◆ Aim:
Copy out, in full, every line of the rows below that contains the string "magnifier". Count a line only if the string appears in the same case.

◆ Supplied material:

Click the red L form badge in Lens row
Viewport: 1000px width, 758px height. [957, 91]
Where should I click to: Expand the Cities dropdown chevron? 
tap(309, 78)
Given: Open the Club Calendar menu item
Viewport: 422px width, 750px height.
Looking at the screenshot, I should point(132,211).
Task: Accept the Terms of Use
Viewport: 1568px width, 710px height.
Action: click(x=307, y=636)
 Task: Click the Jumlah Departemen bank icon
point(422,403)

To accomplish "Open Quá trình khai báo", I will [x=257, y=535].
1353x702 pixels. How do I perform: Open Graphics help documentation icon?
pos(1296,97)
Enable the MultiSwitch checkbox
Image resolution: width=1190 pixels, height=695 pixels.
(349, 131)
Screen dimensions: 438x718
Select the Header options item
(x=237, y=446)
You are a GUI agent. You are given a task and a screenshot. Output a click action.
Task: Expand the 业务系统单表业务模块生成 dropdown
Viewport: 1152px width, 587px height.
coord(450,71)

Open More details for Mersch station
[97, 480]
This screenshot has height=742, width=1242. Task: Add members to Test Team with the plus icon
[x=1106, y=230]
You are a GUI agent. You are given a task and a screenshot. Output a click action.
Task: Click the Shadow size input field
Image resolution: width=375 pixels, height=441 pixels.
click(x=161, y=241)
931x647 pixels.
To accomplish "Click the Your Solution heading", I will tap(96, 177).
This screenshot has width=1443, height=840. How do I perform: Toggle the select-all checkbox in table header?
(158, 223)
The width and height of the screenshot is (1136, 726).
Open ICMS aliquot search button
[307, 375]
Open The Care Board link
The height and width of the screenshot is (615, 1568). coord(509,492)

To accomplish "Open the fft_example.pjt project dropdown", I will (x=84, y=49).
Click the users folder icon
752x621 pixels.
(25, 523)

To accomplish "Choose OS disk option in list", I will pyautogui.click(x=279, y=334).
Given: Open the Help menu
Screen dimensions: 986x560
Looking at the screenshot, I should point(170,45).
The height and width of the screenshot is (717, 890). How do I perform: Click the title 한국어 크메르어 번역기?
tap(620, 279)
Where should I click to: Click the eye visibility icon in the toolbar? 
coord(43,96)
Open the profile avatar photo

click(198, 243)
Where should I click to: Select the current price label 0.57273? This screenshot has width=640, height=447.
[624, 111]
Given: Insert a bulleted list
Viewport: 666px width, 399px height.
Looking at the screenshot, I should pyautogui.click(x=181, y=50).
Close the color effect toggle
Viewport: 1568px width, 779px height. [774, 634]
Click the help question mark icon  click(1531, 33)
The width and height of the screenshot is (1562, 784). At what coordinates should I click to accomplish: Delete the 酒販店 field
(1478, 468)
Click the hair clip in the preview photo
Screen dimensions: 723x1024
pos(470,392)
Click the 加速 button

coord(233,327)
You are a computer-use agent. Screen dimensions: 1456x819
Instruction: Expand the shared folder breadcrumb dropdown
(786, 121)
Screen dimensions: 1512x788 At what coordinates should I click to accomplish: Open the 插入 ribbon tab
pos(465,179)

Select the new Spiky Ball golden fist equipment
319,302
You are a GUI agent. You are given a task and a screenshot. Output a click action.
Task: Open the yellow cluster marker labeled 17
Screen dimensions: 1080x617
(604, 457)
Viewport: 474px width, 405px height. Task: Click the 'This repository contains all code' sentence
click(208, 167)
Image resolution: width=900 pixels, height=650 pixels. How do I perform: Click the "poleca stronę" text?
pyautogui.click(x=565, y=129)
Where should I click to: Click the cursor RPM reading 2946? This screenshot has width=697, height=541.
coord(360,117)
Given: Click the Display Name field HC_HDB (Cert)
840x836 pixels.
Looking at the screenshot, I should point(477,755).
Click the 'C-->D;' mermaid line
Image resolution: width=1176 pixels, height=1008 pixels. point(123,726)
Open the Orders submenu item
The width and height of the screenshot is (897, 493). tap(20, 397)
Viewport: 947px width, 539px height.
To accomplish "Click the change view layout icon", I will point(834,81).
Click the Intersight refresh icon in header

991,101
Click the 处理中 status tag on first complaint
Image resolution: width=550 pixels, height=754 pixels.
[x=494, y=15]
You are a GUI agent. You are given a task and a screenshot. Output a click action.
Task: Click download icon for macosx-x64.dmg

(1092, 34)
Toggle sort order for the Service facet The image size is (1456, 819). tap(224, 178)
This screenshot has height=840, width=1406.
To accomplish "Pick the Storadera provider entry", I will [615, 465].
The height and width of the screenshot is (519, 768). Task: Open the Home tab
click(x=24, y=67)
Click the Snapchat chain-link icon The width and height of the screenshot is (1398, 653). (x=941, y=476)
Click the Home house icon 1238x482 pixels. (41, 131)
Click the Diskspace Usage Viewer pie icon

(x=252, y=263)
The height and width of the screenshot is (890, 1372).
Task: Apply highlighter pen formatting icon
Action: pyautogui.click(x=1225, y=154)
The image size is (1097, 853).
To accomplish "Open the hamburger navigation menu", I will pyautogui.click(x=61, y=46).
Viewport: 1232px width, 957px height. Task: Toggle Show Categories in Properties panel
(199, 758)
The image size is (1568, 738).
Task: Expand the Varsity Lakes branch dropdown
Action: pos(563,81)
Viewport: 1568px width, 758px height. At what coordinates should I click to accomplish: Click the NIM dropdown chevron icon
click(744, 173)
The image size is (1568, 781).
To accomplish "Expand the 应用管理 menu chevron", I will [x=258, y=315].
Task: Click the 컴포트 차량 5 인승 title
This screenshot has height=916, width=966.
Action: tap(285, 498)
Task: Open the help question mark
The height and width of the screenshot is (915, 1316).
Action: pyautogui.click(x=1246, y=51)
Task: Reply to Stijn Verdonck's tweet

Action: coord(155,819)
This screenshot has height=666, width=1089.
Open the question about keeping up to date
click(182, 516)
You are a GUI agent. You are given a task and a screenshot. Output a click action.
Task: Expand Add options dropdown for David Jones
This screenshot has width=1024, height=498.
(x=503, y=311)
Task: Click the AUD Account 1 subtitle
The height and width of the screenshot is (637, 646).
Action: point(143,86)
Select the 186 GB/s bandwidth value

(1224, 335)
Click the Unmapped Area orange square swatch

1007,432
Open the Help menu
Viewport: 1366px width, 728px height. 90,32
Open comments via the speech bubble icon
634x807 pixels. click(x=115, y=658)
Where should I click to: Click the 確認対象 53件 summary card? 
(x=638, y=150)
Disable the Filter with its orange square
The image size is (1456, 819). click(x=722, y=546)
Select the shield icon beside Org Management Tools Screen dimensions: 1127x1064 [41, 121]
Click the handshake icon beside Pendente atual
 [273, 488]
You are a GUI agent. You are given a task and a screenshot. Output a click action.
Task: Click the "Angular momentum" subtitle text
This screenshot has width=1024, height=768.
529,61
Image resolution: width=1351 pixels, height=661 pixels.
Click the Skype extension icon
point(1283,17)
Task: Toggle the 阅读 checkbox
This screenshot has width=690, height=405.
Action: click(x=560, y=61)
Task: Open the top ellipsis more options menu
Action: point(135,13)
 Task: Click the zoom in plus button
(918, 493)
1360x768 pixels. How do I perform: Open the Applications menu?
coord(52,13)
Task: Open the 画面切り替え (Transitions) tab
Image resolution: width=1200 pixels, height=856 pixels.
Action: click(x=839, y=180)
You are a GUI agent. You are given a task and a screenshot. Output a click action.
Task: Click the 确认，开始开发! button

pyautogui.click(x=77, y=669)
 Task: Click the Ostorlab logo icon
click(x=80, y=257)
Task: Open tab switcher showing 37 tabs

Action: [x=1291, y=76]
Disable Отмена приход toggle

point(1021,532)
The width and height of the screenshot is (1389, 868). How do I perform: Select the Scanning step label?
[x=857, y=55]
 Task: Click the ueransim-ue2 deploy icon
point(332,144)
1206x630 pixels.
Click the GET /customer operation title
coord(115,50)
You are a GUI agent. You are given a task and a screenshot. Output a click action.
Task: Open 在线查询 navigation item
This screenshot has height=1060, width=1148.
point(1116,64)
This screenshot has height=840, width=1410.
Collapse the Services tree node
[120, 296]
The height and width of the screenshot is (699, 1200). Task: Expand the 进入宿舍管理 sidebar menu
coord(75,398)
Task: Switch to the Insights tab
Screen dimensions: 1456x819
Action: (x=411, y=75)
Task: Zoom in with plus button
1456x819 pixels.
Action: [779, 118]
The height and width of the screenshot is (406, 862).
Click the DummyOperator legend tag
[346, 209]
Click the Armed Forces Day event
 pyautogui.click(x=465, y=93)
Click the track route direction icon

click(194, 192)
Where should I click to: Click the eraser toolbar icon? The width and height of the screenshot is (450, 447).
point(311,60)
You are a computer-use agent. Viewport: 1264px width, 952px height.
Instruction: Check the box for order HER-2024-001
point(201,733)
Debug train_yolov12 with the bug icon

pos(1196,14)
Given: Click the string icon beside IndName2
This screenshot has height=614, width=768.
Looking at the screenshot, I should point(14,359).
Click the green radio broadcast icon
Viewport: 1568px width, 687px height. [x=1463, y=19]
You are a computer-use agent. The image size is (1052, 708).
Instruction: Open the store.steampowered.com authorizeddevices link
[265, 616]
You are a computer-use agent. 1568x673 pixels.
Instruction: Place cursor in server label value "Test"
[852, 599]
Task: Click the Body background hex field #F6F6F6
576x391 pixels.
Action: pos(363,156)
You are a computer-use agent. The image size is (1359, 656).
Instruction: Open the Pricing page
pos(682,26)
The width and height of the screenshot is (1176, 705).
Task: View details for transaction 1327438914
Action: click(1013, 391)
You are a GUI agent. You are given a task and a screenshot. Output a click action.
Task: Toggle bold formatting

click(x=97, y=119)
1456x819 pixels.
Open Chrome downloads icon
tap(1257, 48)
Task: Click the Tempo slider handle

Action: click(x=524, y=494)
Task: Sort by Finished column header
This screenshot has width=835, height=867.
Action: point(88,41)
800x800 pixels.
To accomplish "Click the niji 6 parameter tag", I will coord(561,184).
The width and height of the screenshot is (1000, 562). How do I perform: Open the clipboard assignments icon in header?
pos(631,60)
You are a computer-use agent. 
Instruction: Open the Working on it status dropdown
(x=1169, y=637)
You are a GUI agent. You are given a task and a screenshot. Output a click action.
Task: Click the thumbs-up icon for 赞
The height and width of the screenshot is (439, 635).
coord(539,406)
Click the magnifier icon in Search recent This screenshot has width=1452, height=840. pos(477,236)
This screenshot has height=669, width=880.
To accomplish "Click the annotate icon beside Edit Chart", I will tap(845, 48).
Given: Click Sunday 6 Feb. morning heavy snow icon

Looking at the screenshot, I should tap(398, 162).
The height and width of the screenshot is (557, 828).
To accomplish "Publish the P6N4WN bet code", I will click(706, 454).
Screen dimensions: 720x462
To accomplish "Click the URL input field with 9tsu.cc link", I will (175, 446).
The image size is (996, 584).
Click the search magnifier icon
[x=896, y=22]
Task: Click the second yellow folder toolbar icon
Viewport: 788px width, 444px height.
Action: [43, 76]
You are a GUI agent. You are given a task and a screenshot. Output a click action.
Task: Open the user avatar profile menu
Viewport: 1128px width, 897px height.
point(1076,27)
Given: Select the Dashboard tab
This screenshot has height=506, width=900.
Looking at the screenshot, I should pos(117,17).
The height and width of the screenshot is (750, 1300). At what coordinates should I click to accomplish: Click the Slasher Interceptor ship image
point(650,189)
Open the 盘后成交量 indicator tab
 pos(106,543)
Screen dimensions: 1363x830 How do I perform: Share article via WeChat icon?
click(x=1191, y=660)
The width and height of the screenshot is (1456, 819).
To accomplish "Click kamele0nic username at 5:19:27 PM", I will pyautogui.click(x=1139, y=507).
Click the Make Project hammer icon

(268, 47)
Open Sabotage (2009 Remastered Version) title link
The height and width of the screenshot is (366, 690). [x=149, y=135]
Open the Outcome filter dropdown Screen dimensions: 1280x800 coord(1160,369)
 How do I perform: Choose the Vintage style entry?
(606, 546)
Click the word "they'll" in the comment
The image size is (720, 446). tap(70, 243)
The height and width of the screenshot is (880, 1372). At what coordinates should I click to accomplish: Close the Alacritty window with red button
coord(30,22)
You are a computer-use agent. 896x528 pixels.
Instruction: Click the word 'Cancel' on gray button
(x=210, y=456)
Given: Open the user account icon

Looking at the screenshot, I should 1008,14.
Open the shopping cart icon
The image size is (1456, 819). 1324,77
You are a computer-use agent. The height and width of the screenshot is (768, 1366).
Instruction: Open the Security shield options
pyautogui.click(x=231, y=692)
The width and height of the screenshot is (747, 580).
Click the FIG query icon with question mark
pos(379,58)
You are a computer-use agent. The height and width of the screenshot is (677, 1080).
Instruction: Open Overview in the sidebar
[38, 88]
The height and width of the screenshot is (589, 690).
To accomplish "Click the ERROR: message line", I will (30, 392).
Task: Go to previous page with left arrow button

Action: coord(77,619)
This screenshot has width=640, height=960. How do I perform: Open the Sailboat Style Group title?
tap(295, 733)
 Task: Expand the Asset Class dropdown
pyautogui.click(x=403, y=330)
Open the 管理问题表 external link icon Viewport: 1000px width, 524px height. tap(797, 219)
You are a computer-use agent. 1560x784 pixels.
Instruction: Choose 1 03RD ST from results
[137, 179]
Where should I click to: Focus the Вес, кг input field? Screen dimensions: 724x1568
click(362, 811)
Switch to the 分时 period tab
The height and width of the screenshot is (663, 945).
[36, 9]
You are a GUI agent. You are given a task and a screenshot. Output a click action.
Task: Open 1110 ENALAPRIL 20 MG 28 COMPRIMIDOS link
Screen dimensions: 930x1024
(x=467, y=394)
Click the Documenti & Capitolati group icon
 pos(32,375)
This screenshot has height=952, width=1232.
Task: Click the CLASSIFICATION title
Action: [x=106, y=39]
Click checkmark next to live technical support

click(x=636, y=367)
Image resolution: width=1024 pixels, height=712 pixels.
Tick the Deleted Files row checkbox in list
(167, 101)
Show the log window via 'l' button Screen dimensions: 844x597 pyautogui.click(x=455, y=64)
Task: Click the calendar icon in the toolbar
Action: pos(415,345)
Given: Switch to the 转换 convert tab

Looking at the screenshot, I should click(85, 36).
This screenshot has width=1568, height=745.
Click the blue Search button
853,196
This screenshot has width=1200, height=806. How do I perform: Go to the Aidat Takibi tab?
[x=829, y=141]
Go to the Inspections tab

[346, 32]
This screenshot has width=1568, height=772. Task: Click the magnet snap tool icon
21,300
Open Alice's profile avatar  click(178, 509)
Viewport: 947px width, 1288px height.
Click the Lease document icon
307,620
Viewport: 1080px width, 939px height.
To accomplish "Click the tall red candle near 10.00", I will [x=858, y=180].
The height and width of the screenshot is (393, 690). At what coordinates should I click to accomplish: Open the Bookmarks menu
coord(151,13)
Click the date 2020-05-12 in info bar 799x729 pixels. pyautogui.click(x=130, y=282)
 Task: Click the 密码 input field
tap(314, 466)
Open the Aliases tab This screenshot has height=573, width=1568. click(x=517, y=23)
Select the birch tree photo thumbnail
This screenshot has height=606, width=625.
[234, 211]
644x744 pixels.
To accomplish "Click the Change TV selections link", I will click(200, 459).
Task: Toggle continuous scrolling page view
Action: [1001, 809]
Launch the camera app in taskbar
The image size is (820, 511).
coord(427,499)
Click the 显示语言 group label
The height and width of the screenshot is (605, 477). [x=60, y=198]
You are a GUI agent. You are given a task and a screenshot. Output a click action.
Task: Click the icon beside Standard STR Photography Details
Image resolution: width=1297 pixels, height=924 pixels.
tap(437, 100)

◆ Written solution:
Click the magnifier icon in Search recent This screenshot has width=1452, height=840. pos(477,236)
Click the search magnifier icon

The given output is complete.